Una partita con troppi attori
La crisi nel Nord del Mali affonda le sue radici nella questione dei Tuareg, i nomadi del deserto, che da sempre lamentano lo scarso interesse riservato loro dalle dirigenze di Mali, Algeria e Niger. Il loro primo tentativo di staccarsi da Bamako risale ai primi anni ’90. Oggi, le istanze dei Tuareg sono rappresentate dall’Mnla, movimento che un anno fa dà il via alla rivolta secessionista nel Nord. Dopo due mesi, l’esercito accusa il governo di Bamako di lassismo nei confronti dei ribelli e attua un colpo di Stato. Il capitano Amadou Haya Sanogo destituisce il presidente e il premier democraticamente eletti e assume il potere a Bamako, ma dopo alcune settimane affida la presidenza ad interim al capo del Parlamento, Dioncounda Traoré. Mentre la partita politica si gioca nella capitale, posta nell’estremo Sud del Paese, al Nord, in una delle zone più povere e meno densamente popolate del pianeta, la battaglia per l’indipendenza riprende vigore, ma con nuovi protagonisti. L’’Mnla, indebolito, viene sopraffatto da Al Qaeda nel Maghreb islamico, dai jihaidisti del Mujao e dai “Difensori dell’Islam” di Ansar Eddine, che approfittano delle distrazioni politiche dei militari e riescono a scalzarli in tutto il Nord.

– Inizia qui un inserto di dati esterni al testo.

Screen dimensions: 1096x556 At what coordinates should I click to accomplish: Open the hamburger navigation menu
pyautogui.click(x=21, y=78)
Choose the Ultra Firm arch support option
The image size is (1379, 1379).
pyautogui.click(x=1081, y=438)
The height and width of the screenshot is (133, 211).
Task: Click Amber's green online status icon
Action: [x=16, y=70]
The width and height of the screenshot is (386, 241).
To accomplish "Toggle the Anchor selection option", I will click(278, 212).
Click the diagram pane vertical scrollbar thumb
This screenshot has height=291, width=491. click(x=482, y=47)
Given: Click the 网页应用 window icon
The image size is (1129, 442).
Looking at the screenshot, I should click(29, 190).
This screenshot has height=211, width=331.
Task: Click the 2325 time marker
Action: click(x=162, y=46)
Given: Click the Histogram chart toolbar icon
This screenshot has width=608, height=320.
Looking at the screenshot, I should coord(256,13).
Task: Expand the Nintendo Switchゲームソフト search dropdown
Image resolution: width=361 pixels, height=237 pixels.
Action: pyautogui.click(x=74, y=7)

Dall’aprile 2012, tutta l’area centro-settentrionale, pari a circa tre quinti del Paese, diventa una sorta di califfato, in mano alle tre formazioni islamiche. Tra i leader degli estremisti emerge Iyad Ag Ghaly, figura ambigua, ritenuta vicina al deposto governo maliano ma anche ai servizi di sicurezza algerini, che in passato guidò varie rivolte Tuareg ma poi, vittima di faide interne, decise di fondare Ansar Eddine, portandosi dietro le frange più estremiste dei Tuareg. Il fiore all’occhiello di Ghaly rimane la presa di Timbuctù, ex capitale del Paese e centro di enorme rilievo politico, culturale e religioso per l’intero Sahel. Per diversi mesi, la situazione sembra stabilizzarsi, e vige una sorta di tregua “de facto”: a Nord di Timbuctù, gli islamici; a Sud, i militari e le autorità civili di Bamako. Soltanto di recente, l’improvvisa avanzata degli islamici verso Sud convince il presidente pro tempore, Traoré, a chiedere assistenza militare alla Francia, presente nelle ex colonie della regione con circa cinquemila uomini: quanti ne conta, in tutto, il fragile esercito maliano. Il presidente francese, Hollande, risponde prontamente con 750 uomini, destinati ad aumentare nelle settimane successive. L’appello di Traoré è avallato dagli accordi bilaterali franco-maliani in tema di difesa ma non, come sostengono le autorità, dalla risoluzione 2085 dell’Onu, che autorizza il dispiegamento di una forza africana nel Paese per un periodo di un anno e riserva all’Europa (e non alla Francia) competenze esclusivamente finanziarie e logistiche. Nel frattempo, i ribelli Tuareg dell’Mnla, ormai fuori gioco, rinunciano a ogni velleità secessionistica e si dichiarano pronti a collaborare con la Francia e con l’esercito di Bamako in cambio di una promessa di autonomia. I raid aerei di questi giorni, dunque, sono letti da alcuni come una forzatura, da altri come una logica, prevedibile conseguenza di una crisi interna ma dai risvolti internazionali evidenti.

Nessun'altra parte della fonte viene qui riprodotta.